Today, my eleven other family members discussed whether to go to a pool or to a local creek with a small waterfall. The waterfallers won, which made me grateful, though I love swimming at the pool too. This pool had a water slide and a couple of nice diving boards.
All that would have made me happy.
You have to know, though, that I was still thinking about Richard Louv's ideas from 'Last Child in the Woods.' I wanted Nick to be in the woods today instead of spending his afternoon on concrete filled with clear water.
First off, it was free. Then, we encountered some pleasant people and their dogs. And last and most importantly, it was an amazing biology lesson.
The first lesson for Nick was in identifying poison ivy. He was the only one of us who never needed to know before now, since he's a native of the Pacific Northwest and not the Midwest like me.
Oh that sounds so boring. As we were looking at the brush, we found at least five pupal casings for cicadas. Nick didn't want to touch them, but he wanted me to arrange them as if they were talking. The things looked primordial.
There was a long set of steps down a steep hill, and all the while we lumbered down them, my brother-in-law kept asking me if I heard this or that bird. I did not. I listened to too much loud music when I was a teenager. Now all I heard was the rise and fall of the cicada song. Isn't that sad?
When we got down the steps, the creek bed was low, easy to walk upstream. The first creature we found was a blue tailed skink. I tried to get a picture, but this was one of those times I really missed having a telephoto lens. The skink kept running away, but turning around just under a leaf or in the space along the edge of a rock to look back at me. Was he teasing me?
Then the ones ahead yell because they'd spotted a snake. I finally got a good look at him. He had horizontal black and white bands around his body. He's only about nine inches long and, though we were practically chasing him, he never left the water. Finally, I realized I'd never walk into the water to get a shot of him and he had no intention of leaving the water. I leaned out as far as I could to study his lines. He paused for a moment as if catching his breath. You don't think of a snake as getting out of breath, do you? I talked to him. I told him I just wanted a picture, that was all. We stayed still for a bit, assessing each other. I didn't move except to click my phone's camera button. Then, he turned his back and swam away. Later, my brother told me he was a banded water snake, known to be aggressive. Wow! I had stared across a seven feet span at an aggressive nine inch snake!
Then, there was the carcass of an opossum. It was gross, mostly bones, teeth, and a little bit of skin. It seemed to be lying there in the perfect position to become a fossil. All it needed was some sediments and ten or twelve thousand years. Not everyone was as fascinated by the poor dead opossum as I was.
After that, I found myself among the children, including enthusiastic teenagers, looking at crawfish in the creek. That is extremely rare-the enthusiastic teenagers, not the crawfish. Some people were brave enough to catch them behind their pincers, but not me. I did, however, appreciate one particularly feisty one with blue and orange claws that was doing his best to fight back against the big guy who had hold of him. I'd been pinched on the feet by enough of those guys as a kid, thank you.

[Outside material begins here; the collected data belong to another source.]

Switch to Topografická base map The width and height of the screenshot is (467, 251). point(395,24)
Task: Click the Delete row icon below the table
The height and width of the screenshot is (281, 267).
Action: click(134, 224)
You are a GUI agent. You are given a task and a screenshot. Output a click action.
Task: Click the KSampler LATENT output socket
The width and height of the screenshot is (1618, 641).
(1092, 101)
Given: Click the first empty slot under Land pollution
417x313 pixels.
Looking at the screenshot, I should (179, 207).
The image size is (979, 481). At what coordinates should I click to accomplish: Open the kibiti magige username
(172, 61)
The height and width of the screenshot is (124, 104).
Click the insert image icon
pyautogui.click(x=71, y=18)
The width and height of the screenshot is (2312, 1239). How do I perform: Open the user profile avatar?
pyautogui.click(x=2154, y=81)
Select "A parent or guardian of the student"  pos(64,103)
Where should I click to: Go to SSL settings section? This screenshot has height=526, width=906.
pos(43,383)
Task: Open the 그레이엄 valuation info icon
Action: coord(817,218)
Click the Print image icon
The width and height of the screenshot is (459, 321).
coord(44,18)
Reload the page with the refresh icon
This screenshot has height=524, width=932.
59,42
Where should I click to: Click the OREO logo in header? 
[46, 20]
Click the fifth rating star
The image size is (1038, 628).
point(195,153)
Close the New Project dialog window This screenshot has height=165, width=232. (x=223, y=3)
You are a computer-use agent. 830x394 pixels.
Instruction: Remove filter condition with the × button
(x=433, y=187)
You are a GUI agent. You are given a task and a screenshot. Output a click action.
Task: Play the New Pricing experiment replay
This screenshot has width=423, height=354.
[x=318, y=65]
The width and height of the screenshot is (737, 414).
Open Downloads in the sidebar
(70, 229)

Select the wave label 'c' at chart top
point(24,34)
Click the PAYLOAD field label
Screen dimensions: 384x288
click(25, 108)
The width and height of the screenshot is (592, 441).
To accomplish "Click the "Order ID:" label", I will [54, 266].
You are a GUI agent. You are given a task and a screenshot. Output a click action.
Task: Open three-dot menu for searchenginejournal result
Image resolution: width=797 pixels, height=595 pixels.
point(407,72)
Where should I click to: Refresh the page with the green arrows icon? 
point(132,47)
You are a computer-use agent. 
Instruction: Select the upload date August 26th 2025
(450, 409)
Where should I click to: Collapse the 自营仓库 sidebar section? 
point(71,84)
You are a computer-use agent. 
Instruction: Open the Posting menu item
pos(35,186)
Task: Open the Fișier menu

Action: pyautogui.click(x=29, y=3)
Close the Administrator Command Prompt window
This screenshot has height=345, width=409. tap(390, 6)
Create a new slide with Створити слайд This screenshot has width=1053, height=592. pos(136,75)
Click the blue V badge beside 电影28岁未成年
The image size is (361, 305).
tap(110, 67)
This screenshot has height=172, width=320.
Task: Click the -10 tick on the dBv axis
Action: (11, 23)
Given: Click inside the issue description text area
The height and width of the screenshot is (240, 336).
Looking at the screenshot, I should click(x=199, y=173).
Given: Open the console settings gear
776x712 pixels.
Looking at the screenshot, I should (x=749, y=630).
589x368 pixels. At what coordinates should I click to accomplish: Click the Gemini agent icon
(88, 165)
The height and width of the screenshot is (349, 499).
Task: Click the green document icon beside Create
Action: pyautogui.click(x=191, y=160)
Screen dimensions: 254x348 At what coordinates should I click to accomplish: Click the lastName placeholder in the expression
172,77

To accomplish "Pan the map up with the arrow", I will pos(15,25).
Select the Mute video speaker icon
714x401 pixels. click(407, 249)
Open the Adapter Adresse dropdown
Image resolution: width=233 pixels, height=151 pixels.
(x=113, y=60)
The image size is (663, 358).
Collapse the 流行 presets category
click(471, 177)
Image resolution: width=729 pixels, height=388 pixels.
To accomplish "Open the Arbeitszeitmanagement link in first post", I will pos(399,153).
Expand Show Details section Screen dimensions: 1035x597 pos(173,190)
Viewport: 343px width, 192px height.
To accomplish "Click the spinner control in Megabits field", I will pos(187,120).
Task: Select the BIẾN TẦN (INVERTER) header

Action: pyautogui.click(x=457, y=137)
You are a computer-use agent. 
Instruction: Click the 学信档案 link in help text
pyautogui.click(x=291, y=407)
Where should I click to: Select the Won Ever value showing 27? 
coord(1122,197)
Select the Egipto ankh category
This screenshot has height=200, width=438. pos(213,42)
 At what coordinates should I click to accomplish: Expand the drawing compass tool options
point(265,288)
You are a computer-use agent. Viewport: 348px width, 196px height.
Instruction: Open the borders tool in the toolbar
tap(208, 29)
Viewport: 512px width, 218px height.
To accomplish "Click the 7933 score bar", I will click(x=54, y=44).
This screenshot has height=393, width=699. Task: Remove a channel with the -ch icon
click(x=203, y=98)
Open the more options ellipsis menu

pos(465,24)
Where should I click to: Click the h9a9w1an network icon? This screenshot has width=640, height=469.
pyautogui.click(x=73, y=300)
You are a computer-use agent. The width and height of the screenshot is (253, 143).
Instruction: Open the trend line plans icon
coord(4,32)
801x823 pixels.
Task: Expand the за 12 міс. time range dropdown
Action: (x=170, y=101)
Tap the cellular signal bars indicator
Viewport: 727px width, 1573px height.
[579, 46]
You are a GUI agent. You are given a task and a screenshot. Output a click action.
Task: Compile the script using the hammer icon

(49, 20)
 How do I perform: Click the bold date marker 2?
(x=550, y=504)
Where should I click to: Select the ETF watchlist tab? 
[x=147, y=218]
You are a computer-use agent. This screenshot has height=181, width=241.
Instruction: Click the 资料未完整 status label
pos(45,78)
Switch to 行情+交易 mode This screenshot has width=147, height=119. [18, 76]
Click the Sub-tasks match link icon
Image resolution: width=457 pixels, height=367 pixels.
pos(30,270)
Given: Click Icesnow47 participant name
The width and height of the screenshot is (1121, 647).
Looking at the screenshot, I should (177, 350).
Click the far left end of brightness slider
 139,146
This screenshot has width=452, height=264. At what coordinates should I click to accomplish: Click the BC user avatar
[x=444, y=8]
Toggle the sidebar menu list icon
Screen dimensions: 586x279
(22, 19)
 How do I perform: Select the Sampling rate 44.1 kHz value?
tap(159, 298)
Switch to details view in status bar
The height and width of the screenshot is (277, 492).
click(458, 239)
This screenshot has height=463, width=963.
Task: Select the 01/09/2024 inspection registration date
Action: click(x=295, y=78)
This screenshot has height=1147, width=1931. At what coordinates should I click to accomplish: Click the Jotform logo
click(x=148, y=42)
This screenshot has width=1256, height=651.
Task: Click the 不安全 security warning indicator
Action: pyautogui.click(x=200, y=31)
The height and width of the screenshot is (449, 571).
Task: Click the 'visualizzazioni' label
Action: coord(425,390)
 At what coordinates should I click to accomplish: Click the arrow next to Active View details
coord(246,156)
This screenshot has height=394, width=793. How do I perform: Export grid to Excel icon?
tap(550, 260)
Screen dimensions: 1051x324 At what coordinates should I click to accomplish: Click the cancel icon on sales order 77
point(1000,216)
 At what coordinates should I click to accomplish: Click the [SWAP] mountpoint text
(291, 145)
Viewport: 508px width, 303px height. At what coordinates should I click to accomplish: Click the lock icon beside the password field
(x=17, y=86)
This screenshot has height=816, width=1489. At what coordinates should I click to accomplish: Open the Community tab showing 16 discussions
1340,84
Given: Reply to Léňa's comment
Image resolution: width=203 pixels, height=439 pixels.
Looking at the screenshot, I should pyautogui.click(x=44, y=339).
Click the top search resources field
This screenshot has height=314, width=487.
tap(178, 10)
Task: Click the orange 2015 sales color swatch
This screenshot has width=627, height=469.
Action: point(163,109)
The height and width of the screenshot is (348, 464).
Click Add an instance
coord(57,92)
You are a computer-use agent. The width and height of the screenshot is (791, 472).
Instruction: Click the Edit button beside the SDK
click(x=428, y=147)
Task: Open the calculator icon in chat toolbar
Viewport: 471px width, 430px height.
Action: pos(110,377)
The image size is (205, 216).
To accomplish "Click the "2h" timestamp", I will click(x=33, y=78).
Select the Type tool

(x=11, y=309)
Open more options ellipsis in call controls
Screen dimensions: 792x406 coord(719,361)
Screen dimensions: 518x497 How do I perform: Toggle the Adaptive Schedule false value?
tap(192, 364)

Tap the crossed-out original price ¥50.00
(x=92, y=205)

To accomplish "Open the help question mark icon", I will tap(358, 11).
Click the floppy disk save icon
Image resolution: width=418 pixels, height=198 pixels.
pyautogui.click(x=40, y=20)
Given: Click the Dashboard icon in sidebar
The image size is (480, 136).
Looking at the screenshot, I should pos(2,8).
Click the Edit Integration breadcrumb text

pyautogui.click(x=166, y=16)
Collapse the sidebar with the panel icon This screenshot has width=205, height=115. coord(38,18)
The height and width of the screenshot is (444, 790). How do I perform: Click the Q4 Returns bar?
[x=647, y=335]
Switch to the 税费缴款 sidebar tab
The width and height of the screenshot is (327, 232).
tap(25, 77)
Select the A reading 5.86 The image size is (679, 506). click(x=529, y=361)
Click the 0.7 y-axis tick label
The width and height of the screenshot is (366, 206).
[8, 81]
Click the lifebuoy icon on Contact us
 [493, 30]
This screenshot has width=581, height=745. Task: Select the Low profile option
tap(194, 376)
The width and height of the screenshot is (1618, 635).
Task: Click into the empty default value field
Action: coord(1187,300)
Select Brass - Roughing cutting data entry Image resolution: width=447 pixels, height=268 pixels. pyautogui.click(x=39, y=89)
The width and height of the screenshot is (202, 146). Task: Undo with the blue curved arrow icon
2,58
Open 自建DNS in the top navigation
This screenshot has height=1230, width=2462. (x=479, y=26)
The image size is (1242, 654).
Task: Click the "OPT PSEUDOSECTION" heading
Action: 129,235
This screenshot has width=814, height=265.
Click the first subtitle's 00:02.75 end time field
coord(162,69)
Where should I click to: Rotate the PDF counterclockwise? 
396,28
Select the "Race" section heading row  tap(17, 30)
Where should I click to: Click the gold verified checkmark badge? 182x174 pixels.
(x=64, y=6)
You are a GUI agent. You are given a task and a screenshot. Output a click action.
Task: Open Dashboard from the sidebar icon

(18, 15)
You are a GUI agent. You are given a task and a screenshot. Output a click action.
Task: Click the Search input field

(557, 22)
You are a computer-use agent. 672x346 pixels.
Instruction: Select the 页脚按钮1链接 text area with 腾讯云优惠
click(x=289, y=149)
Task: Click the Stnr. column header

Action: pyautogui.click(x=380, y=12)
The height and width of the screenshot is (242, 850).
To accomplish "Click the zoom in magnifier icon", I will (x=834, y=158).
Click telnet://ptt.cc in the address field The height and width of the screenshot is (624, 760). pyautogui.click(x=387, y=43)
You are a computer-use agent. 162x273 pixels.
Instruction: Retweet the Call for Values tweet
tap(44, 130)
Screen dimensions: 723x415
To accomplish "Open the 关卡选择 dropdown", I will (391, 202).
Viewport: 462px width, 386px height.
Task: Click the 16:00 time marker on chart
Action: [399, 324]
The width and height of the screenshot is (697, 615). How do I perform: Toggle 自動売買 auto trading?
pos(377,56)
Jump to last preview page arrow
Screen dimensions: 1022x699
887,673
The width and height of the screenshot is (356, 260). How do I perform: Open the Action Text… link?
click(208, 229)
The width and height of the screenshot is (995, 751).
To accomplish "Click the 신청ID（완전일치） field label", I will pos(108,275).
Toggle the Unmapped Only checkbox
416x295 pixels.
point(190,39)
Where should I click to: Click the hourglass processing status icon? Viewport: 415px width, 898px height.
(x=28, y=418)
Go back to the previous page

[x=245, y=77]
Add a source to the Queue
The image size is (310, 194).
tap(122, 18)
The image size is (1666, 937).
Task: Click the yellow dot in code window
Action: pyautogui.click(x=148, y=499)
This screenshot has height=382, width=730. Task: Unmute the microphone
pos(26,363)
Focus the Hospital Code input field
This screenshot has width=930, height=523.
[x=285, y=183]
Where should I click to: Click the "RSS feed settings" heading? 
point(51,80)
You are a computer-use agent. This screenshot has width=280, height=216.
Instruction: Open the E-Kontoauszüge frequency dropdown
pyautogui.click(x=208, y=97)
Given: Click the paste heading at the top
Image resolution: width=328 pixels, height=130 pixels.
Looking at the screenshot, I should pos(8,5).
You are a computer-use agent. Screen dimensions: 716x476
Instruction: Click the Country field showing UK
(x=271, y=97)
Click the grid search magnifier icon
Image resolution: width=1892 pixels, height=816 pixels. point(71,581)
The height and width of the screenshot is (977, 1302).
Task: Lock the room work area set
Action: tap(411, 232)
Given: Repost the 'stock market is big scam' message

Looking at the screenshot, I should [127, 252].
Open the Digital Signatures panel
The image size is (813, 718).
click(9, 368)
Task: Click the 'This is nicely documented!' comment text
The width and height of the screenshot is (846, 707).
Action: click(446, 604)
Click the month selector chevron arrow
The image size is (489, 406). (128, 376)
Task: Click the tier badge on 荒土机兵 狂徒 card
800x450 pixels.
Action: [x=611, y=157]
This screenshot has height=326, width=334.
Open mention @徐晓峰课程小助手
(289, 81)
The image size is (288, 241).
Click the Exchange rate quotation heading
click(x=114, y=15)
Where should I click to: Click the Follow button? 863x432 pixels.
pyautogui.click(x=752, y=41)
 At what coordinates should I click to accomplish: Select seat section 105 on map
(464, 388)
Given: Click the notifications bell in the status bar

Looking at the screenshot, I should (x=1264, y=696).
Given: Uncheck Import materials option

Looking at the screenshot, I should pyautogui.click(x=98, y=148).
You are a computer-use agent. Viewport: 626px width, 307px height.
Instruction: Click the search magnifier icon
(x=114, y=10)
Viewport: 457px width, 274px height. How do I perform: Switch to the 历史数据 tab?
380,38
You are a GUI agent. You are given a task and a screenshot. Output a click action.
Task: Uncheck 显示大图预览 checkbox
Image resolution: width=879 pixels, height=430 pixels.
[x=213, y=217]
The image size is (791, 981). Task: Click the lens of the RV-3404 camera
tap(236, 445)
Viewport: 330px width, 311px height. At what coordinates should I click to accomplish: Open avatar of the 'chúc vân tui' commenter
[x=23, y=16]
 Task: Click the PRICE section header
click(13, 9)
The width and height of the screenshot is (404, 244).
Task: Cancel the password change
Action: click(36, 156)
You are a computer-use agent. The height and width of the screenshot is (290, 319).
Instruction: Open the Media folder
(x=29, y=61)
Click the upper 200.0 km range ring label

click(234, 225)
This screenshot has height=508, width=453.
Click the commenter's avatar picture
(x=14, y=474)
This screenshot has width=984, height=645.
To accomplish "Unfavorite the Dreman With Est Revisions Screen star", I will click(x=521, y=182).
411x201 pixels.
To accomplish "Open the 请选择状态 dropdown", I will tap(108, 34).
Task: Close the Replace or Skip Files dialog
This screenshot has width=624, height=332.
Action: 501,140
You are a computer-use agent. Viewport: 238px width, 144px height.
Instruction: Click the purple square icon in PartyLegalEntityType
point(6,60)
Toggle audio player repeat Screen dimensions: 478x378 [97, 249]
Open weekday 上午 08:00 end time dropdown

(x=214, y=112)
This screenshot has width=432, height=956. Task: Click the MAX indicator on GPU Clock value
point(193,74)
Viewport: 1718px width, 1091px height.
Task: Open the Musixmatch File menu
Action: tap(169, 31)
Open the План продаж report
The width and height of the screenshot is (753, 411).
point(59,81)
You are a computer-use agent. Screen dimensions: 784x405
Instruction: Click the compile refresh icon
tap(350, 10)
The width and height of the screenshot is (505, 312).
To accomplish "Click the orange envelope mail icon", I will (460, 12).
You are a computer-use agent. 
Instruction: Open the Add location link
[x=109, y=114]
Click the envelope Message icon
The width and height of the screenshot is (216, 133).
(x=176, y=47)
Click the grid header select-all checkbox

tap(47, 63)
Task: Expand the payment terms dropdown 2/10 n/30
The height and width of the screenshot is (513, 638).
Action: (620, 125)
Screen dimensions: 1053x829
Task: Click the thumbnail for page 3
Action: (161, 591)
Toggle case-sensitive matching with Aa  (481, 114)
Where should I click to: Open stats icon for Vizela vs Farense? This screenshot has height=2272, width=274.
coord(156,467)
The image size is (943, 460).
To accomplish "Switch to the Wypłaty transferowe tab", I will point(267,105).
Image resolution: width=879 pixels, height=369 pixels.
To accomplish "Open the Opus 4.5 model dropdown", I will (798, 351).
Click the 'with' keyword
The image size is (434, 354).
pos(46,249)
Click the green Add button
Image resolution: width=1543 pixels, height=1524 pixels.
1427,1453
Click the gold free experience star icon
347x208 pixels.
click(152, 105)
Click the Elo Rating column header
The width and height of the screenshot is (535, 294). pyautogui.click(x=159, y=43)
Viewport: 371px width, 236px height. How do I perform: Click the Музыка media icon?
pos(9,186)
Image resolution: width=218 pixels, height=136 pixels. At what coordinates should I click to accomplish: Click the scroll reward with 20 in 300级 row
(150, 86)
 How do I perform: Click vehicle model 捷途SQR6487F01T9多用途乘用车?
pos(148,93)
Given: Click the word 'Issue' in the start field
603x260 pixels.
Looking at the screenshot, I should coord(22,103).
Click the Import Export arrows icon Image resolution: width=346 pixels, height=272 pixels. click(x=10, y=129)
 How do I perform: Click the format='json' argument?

We waded in the shallow pools and generally laughed at the kids who made a muddy little pool into a glorious place with their laughter. While the kids played, my brother looked for chert to make into arrow heads. He gave me a piece to use as a flint.
The limestone around us was filled with horn corral fossils and chert nodules. Did I ever tell you I love looking for fossils? There were even a few crinoid stems. These were all black though. Someone told me it had to do with the type of sediment, whether the fossils were made out of quartz or chert. I don't know why, but I like the quartz better. I did put a couple of little chert nodules in my pocket though.
We made it all the way to the falls where some of us let the cool water pound the aches out of our shoulders. In the meantime, another clutch of my relatives looked at tiny catfish. I passed by on my way to get a towel and noticed that the catfish were much more shy than the crawfish, preferring to tuck deeper under the river rocks. They were thinking of fish sticks, no doubt.
My feet hurt, I was cold, and I was hungry. We all seemed ready to go back at the same time. Still, I was glad we chose to be outside. It may have been good for the children, but I know it was good for me too.